FABIO TETI “spazio di destot”, verso la nuova complessità
“Se leggo con piacere questa frase, questa storia o questa parola, è perché sono state scritte nel piacere (questo piacere non è in contraddizione con i lamenti dello scrittore). Ma l’inverso? Scrivere nel piacere mi garantisce – me, scrittore – del piacere del mio lettore? In nessun modo. Questo lettore bisogna che lo cerchi (lo «draghi»), senza sapere dov’è. Si è creato allora uno spazio del godimento. Non è la «persona» dell’altro che mi è necessaria, è lo spazio: la possibilità di una dialettica del desiderio, di una imprevisione del godimento: che il gioco non sia già chiuso, che ci sia un gioco.”
(Roland Barthes : da “Il piacere del testo” – Einaudi 1975)

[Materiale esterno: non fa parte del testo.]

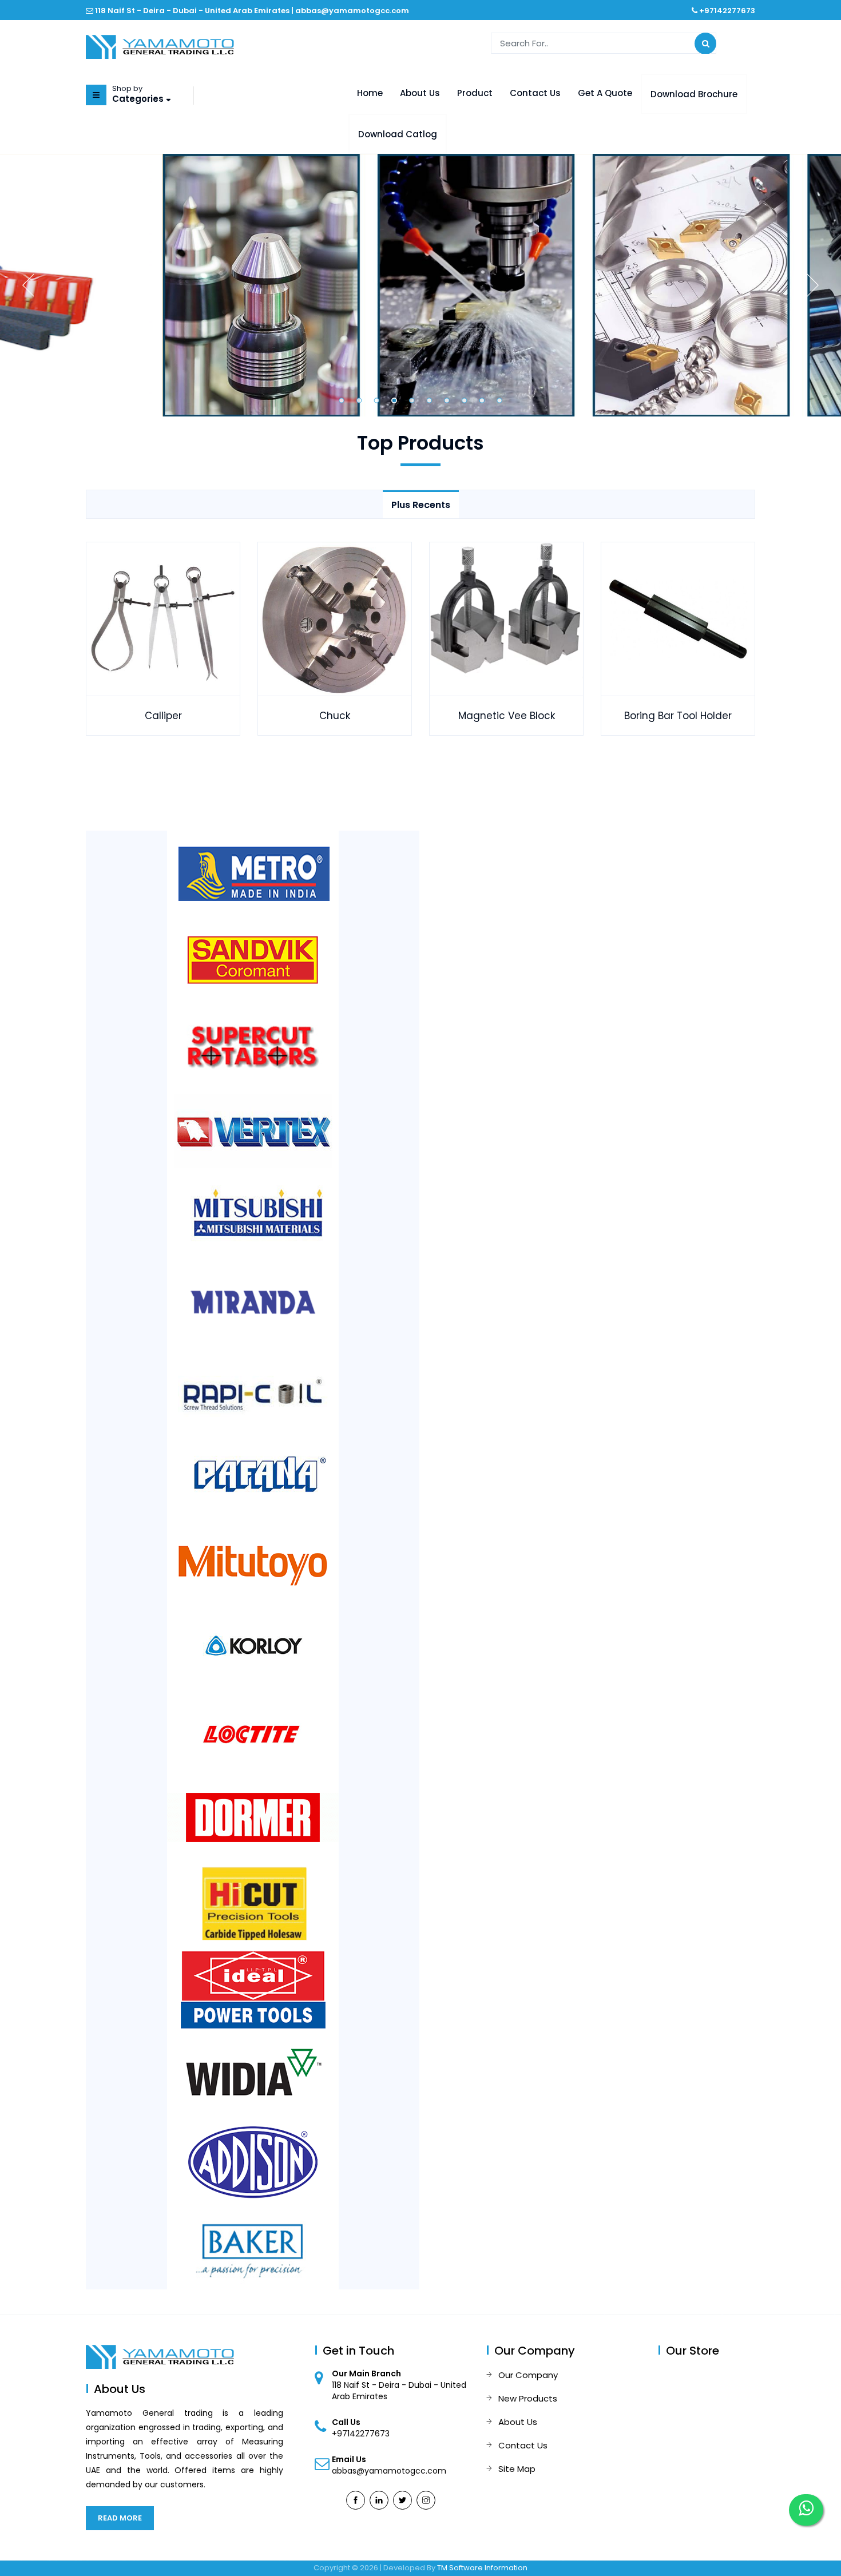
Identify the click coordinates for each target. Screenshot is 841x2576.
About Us (420, 93)
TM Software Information (482, 2567)
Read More (120, 2518)
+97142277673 (727, 10)
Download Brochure (693, 94)
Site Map (516, 2469)
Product (475, 93)
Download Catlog (397, 134)
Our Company (528, 2375)
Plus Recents (420, 504)
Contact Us (535, 93)
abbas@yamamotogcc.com (352, 10)
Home (370, 93)
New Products (527, 2398)
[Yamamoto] (160, 46)
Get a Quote (605, 93)
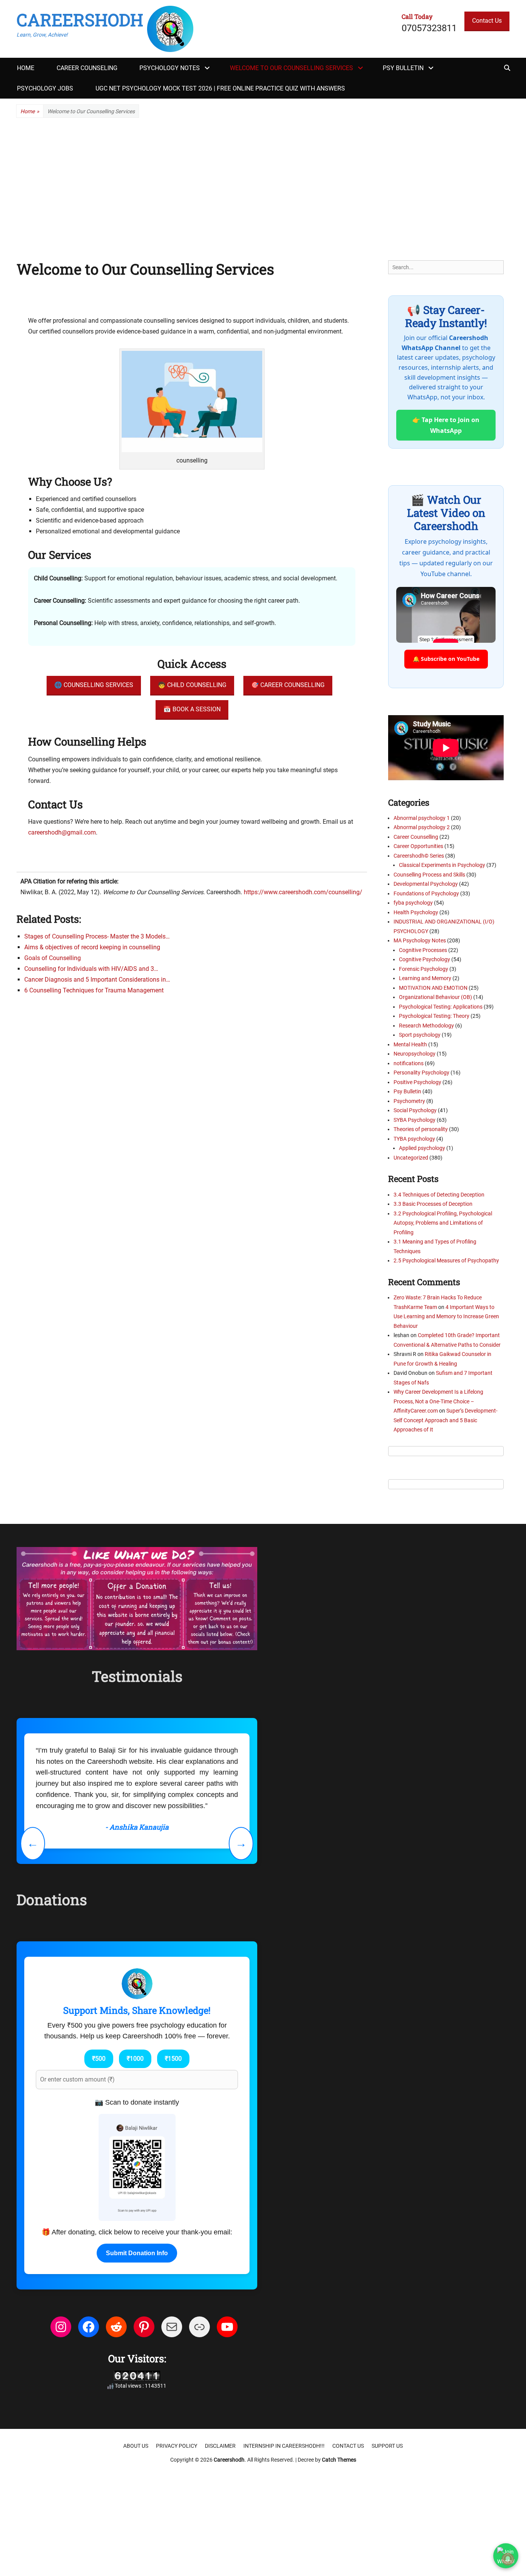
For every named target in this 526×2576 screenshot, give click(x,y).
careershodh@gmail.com (62, 832)
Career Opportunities (418, 846)
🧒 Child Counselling (192, 685)
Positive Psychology (417, 1082)
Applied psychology (422, 1148)
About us (135, 2446)
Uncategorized (411, 1158)
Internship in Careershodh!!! (284, 2446)
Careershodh (80, 19)
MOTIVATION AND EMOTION (433, 988)
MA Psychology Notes (420, 940)
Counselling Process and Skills (429, 875)
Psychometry (409, 1101)
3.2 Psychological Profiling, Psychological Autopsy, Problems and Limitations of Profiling (443, 1222)
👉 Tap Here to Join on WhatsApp (445, 425)
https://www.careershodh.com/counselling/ (303, 892)
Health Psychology (416, 912)
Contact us (348, 2446)
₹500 (99, 2058)
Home (25, 68)
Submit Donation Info (137, 2253)
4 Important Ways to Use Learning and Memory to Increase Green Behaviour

Molto spesso in recensioni, saggi brevi e testi di critica letteraria i nomi di Deleuze, Barthes e Derrida ci cascano dentro, e abbastanza frequentemente come ornati che suonano a vuoto. Ahimè oggi si apre con Barthes, ma spero con i migliori intenti. Evocare sullo sfondo “Il piacere del testo” in relazione a “spazio di destot”, rappresenta la simulazione della prima e unica domanda da porsi rispetto a questo libro di Fabio Teti: «Perché un libro come questo dovrebbe darci piacere/godimento?». La risposta sarà per via indiretta, altre domande sorgeranno, alcune risposte senza domanda, alcuni percorsi.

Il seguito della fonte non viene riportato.